Jane’s problem becomes everyone’s problem. Her progression towards evil mirrors the path Bart is on. The video ends with a long list of warnings, like the ones at the end of medical commercials, but Lovejoy is unfazed. The only cure is a sibling, because without sibling rivalry, when would he get the chance to talk about Cain and Abel, much less kill a fatted cow for a prodigal son. While the option was to encourage Bart to go prodigal, the reverend prescribes another kid. But only the one, after all, the Simpsons aren’t Catholics, even though Homer’s sperm is a communal mass. Out of all the little spermatozoa entreating entry to Marge’s eggs, only the most sensitive one gets through. He is playing the saxophone, which makes sense, but is also wearing glasses, which doesn’t.
Lisa is delivered by Dr. Hubbard, who dresses like Prince. She becomes the best reason to perpetuating the lie that procreation is a good thing. She forces a smile and ends the episode with collusion. The Simpsons put it over on the young couple who are living in their old apartment and feel no guilt. The episode ends with the family making fun of all their past explanatory flashbacks and proving once and for all nobody cares about the origin of Snowball the cat.
The Simpsons have had so many variant flashback episodes over the years it feels like they’re getting as senile as Abe Simpson, who seems to think he has a second coming in him. “3 Scenes Plus a Tag from a Marriage” doesn’t uncover anything new, besides adding pacifiers to choking hazards. But it is sublimely subversive. It takes on the family values the Simpson family has battled since coming on the air, and puts a more false face on it, like the deconstructed moving art of the opening sequence.
“3 Scenes Plus a Tag from a Marriage” was written by Tom Gammill and Max Pross, and directed by Matthew Nastuk.
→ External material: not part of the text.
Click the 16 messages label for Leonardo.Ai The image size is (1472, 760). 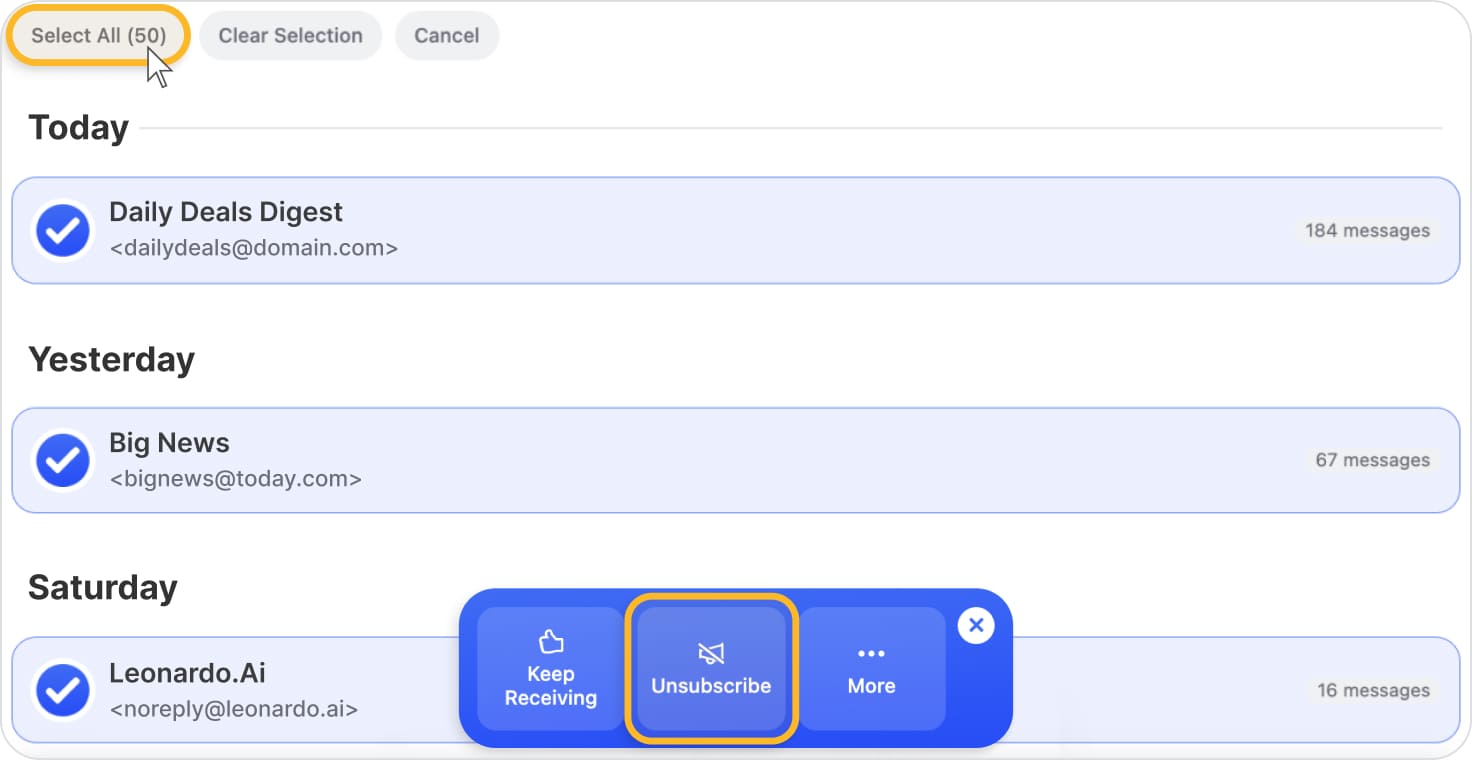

The Simpsons stars Dan Castellaneta as Homer and Abe Simpson, Julie Kavner as Marge Simpson, Nancy Cartwright as Bart Simpson, Yeardley Smith as Lisa Simpson. Hank Azaria plays Kirk Van Houten, Chief Wiggum and Moe. Harry Shearer is Seymour Skinner, Kent Brockman, C. Montgomery Burns and Waylon Smithers. Guest stars: John Baldessari as himself, Kevin Pollak as Ross, Bagel Man and Professor, and J. K. Simmons as JJ Gruff.